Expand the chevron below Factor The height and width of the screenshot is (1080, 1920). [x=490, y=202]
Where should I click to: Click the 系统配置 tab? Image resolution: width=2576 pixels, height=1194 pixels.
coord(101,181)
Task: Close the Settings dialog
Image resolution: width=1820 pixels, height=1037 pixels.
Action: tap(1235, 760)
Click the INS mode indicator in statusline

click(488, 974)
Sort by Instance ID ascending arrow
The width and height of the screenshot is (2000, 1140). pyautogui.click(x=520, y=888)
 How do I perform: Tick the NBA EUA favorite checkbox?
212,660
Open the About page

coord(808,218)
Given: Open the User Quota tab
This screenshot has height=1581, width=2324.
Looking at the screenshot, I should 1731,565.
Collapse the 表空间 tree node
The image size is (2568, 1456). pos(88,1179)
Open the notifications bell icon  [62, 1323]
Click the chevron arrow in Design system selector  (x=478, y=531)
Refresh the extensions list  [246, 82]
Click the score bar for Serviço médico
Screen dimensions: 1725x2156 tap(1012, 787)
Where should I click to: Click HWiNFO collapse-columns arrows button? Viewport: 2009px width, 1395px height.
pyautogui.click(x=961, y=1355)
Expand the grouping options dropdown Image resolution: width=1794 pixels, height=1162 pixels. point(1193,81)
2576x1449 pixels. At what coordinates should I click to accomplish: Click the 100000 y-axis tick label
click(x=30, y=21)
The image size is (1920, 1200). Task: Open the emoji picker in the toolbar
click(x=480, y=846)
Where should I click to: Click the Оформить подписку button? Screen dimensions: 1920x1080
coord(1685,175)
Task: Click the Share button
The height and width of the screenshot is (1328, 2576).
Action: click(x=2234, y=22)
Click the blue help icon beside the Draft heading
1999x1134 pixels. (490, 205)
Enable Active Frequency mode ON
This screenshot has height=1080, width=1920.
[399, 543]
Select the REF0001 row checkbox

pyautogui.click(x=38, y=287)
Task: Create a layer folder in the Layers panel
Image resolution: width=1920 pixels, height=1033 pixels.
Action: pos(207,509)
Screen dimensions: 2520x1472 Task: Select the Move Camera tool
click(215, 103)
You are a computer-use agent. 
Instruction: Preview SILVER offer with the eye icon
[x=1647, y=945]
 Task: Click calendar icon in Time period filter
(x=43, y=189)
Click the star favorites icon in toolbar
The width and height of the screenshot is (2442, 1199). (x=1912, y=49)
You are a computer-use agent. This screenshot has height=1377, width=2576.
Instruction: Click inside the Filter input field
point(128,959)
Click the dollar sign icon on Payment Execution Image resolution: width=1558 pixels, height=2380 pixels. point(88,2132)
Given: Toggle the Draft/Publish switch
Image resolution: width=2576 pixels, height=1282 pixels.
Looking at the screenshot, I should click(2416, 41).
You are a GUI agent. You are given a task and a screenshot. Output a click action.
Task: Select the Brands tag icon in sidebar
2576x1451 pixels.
-.-.-
(Try it) Return the full data, every line of it, with nothing altered.

(Output below)
Expand the chevron below Factor The height and width of the screenshot is (1080, 1920). [x=490, y=202]
Where should I click to: Click the 系统配置 tab? Image resolution: width=2576 pixels, height=1194 pixels.
coord(101,181)
Task: Close the Settings dialog
Image resolution: width=1820 pixels, height=1037 pixels.
Action: tap(1235, 760)
Click the INS mode indicator in statusline

click(488, 974)
Sort by Instance ID ascending arrow
The width and height of the screenshot is (2000, 1140). pyautogui.click(x=520, y=888)
 How do I perform: Tick the NBA EUA favorite checkbox?
212,660
Open the About page

coord(808,218)
Given: Open the User Quota tab
This screenshot has height=1581, width=2324.
Looking at the screenshot, I should 1731,565.
Collapse the 表空间 tree node
The image size is (2568, 1456). pos(88,1179)
Open the notifications bell icon  [62, 1323]
Click the chevron arrow in Design system selector  (x=478, y=531)
Refresh the extensions list  [246, 82]
Click the score bar for Serviço médico
Screen dimensions: 1725x2156 tap(1012, 787)
Where should I click to: Click HWiNFO collapse-columns arrows button? Viewport: 2009px width, 1395px height.
pyautogui.click(x=961, y=1355)
Expand the grouping options dropdown Image resolution: width=1794 pixels, height=1162 pixels. point(1193,81)
2576x1449 pixels. At what coordinates should I click to accomplish: Click the 100000 y-axis tick label
click(x=30, y=21)
The image size is (1920, 1200). Task: Open the emoji picker in the toolbar
click(x=480, y=846)
Where should I click to: Click the Оформить подписку button? Screen dimensions: 1920x1080
coord(1685,175)
Task: Click the Share button
The height and width of the screenshot is (1328, 2576).
Action: click(x=2234, y=22)
Click the blue help icon beside the Draft heading
1999x1134 pixels. (490, 205)
Enable Active Frequency mode ON
This screenshot has height=1080, width=1920.
[399, 543]
Select the REF0001 row checkbox

pyautogui.click(x=38, y=287)
Task: Create a layer folder in the Layers panel
Image resolution: width=1920 pixels, height=1033 pixels.
Action: pos(207,509)
Screen dimensions: 2520x1472 Task: Select the Move Camera tool
click(215, 103)
You are a computer-use agent. 
Instruction: Preview SILVER offer with the eye icon
[x=1647, y=945]
 Task: Click calendar icon in Time period filter
(x=43, y=189)
Click the star favorites icon in toolbar
The width and height of the screenshot is (2442, 1199). (x=1912, y=49)
You are a computer-use agent. This screenshot has height=1377, width=2576.
Instruction: Click inside the Filter input field
point(128,959)
Click the dollar sign icon on Payment Execution Image resolution: width=1558 pixels, height=2380 pixels. point(88,2132)
Given: Toggle the Draft/Publish switch
Image resolution: width=2576 pixels, height=1282 pixels.
Looking at the screenshot, I should click(2416, 41).
You are a GUI agent. You are given a task and a screenshot. Output a click action.
Task: Select the Brands tag icon in sidebar
2576x1451 pixels.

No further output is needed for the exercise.